She opens one of the double white doors exposing me to a large area filled with tables where people are playing board games, couches where people are gathered sharing smoothies or milkshakes, and oversized chairs angled towards one another where people are engaged in laughter. The entire room feels like a snap shot from a Leave It To Beaver episode. It's frightening. This facade they've created to give the misleading impression that the visitors actually want you to feel as if you still matter to them, that you're not some stigma in their otherwise healthy life, reminds me of the one my mother tried to create for me. This entire scene is an ode to my adolescence.

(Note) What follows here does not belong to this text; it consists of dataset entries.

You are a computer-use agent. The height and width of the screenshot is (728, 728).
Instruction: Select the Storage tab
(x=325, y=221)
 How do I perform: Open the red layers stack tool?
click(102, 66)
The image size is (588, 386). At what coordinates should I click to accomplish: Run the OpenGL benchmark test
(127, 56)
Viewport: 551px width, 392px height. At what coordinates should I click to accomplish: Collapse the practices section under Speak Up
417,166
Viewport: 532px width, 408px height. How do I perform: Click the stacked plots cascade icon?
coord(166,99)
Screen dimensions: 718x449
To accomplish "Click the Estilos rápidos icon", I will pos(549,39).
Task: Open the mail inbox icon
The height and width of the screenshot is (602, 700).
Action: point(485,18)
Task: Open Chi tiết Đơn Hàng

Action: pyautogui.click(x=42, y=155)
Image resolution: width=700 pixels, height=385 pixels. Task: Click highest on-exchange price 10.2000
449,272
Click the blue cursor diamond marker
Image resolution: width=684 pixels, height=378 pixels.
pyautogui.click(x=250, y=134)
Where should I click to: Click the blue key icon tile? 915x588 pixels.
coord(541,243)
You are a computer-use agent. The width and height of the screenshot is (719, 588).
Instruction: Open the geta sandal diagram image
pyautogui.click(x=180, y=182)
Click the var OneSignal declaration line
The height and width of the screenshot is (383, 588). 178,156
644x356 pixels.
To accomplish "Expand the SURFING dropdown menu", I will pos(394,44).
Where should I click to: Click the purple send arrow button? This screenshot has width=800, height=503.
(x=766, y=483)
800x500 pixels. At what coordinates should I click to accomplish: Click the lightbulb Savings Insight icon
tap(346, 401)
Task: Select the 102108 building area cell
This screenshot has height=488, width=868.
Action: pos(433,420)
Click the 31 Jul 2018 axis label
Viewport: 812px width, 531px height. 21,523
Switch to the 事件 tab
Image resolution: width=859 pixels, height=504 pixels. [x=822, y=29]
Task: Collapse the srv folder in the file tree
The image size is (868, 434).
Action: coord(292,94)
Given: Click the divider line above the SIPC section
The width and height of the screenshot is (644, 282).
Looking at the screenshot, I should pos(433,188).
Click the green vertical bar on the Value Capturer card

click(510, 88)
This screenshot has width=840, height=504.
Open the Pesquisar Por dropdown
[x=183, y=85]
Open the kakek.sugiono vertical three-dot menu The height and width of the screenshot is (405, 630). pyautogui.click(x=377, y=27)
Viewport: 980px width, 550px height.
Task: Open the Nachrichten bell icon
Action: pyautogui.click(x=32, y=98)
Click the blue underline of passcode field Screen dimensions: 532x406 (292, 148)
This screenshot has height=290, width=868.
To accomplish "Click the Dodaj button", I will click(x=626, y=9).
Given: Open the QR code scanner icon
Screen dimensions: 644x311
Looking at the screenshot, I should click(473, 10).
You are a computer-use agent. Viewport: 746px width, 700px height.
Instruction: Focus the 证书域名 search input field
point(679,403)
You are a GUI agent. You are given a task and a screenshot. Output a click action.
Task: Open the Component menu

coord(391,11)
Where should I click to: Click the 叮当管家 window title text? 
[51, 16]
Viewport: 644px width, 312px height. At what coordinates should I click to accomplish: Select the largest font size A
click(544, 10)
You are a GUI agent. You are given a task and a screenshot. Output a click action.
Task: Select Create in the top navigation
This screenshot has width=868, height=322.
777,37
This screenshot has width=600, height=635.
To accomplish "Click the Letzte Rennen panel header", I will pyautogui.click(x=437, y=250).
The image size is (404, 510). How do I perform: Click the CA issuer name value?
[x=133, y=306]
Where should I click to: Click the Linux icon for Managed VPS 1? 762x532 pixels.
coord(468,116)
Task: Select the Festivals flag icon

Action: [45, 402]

In the time I've been here, no one has yet to visit me. Honestly, it's what I expected. My father pays the bill, so he doesn't have to speak to me while my mother insists that once her own life is back together, she'll make the time to rehabilitate mine. Once upon a time, I bought into that idea. I even went so far as to believe her when she said she would do whatever she could to help get my feet back on steady ground because that's what a mother should do. I believed her because I wanted something, fuck anything, to hold onto at that point. That was a life time ago. Back before I tangled myself up in delivering drugs for the ZD MC just to feed my fix. Back before I was attending prescription pills in P.J.'s parties. Back when I had hope that I could still make it out of the hell my life had turned into with self-respect.
I sit down at the table across from him. My eyes immediately roll at the different card games displayed on it. Neither of us speaks. I'm not sure what I should say. I didn't ask him to come to see me. Hell, I have no fucking clue why he would ever want to see me. Not after some of the shit I've done.
“You look like shit,” my brother, Noah, states adjusting the collar of his flawless navy blue and white button up. He looks like something from the Macy's catalog. A salute to overpaid logos and overworked hours. He looks like Dad. This makes me want to get up and walk back to my room.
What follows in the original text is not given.